Task description: Render every entry exactly as it appears.

--- Supplied data Enclosed Below ---

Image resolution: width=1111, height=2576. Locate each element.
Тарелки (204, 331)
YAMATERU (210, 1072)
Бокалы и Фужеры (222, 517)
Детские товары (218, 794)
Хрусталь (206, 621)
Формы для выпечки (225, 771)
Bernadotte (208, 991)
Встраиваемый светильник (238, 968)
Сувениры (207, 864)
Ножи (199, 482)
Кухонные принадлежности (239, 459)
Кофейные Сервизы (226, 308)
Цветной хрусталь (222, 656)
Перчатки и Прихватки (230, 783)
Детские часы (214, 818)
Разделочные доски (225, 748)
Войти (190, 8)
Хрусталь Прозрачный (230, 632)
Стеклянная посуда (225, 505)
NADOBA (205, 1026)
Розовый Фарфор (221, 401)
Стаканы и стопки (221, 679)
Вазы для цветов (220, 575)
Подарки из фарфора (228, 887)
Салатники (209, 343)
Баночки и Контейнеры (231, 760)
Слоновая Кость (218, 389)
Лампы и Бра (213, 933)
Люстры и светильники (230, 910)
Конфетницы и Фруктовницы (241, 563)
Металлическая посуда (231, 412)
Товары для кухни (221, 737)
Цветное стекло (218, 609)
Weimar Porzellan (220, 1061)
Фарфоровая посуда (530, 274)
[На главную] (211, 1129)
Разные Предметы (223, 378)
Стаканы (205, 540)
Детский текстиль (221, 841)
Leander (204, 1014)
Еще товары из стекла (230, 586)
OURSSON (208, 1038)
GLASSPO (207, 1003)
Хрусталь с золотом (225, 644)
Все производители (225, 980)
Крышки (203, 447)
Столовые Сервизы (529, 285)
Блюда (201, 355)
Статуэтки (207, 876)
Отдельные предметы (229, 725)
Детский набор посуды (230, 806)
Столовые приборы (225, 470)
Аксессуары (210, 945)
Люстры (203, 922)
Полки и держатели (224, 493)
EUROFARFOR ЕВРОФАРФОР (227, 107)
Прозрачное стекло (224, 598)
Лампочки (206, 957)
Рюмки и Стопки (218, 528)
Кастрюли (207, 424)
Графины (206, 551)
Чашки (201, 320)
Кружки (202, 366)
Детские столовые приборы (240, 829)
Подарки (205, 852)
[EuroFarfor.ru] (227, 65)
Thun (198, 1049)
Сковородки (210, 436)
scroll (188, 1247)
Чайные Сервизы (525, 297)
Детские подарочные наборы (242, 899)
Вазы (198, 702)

--- End of Enclosed Supplied data ---

Your solution:
Image resolution: width=1111, height=2576. Locate each element.
Тарелки (204, 331)
YAMATERU (210, 1072)
Бокалы и Фужеры (222, 517)
Детские товары (218, 794)
Хрусталь (206, 621)
Формы для выпечки (225, 771)
Bernadotte (208, 991)
Встраиваемый светильник (238, 968)
Сувениры (207, 864)
Ножи (199, 482)
Кухонные принадлежности (239, 459)
Кофейные Сервизы (226, 308)
Цветной хрусталь (222, 656)
Перчатки и Прихватки (230, 783)
Детские часы (214, 818)
Разделочные доски (225, 748)
Войти (190, 8)
Хрусталь Прозрачный (230, 632)
Стеклянная посуда (225, 505)
NADOBA (205, 1026)
Розовый Фарфор (221, 401)
Стаканы и стопки (221, 679)
Вазы для цветов (220, 575)
Подарки из фарфора (228, 887)
Салатники (209, 343)
Баночки и Контейнеры (231, 760)
Слоновая Кость (218, 389)
Лампы и Бра (213, 933)
Люстры и светильники (230, 910)
Конфетницы и Фруктовницы (241, 563)
Металлическая посуда (231, 412)
Товары для кухни (221, 737)
Цветное стекло (218, 609)
Weimar Porzellan (220, 1061)
Фарфоровая посуда (530, 274)
[На главную] (211, 1129)
Разные Предметы (223, 378)
Стаканы (205, 540)
Детский текстиль (221, 841)
Leander (204, 1014)
Еще товары из стекла (230, 586)
OURSSON (208, 1038)
GLASSPO (207, 1003)
Хрусталь с золотом (225, 644)
Все производители (225, 980)
Крышки (203, 447)
Столовые Сервизы (529, 285)
Блюда (201, 355)
Статуэтки (207, 876)
Отдельные предметы (229, 725)
Детский набор посуды (230, 806)
Столовые приборы (225, 470)
Аксессуары (210, 945)
Люстры (203, 922)
Полки и держатели (224, 493)
EUROFARFOR ЕВРОФАРФОР (227, 107)
Прозрачное стекло (224, 598)
Лампочки (206, 957)
Рюмки и Стопки (218, 528)
Кастрюли (207, 424)
Графины (206, 551)
Чашки (201, 320)
Кружки (202, 366)
Детские столовые приборы (240, 829)
Подарки (205, 852)
[EuroFarfor.ru] (227, 65)
Thun (198, 1049)
Сковородки (210, 436)
scroll (188, 1247)
Чайные Сервизы (525, 297)
Детские подарочные наборы (242, 899)
Вазы (198, 702)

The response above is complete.